- _Provided material_:
>>>
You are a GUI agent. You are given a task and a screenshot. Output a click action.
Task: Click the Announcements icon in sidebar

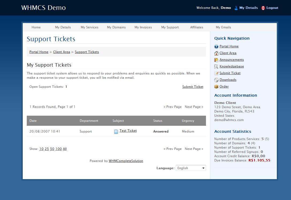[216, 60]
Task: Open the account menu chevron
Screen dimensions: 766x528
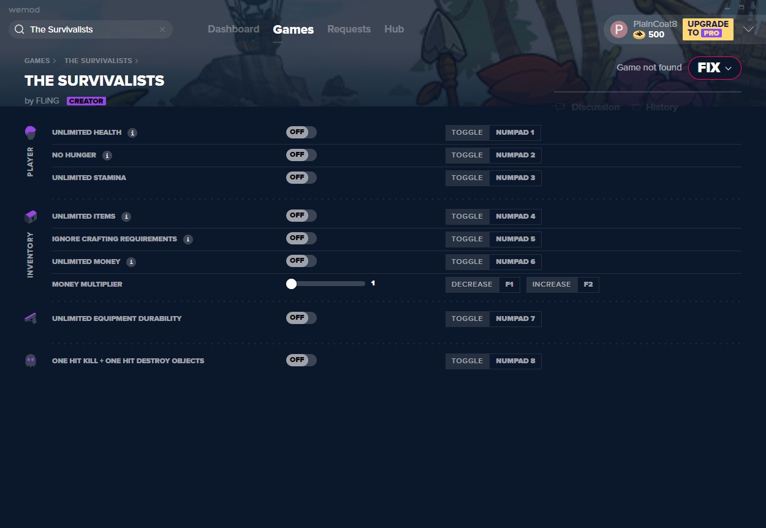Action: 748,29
<<<
>>>
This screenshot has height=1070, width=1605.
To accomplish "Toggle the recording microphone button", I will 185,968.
<<<
- _What is being asked_:
Please state how many lines in the records above hold the word "screenshot", giving only the number.

- _Response_:
2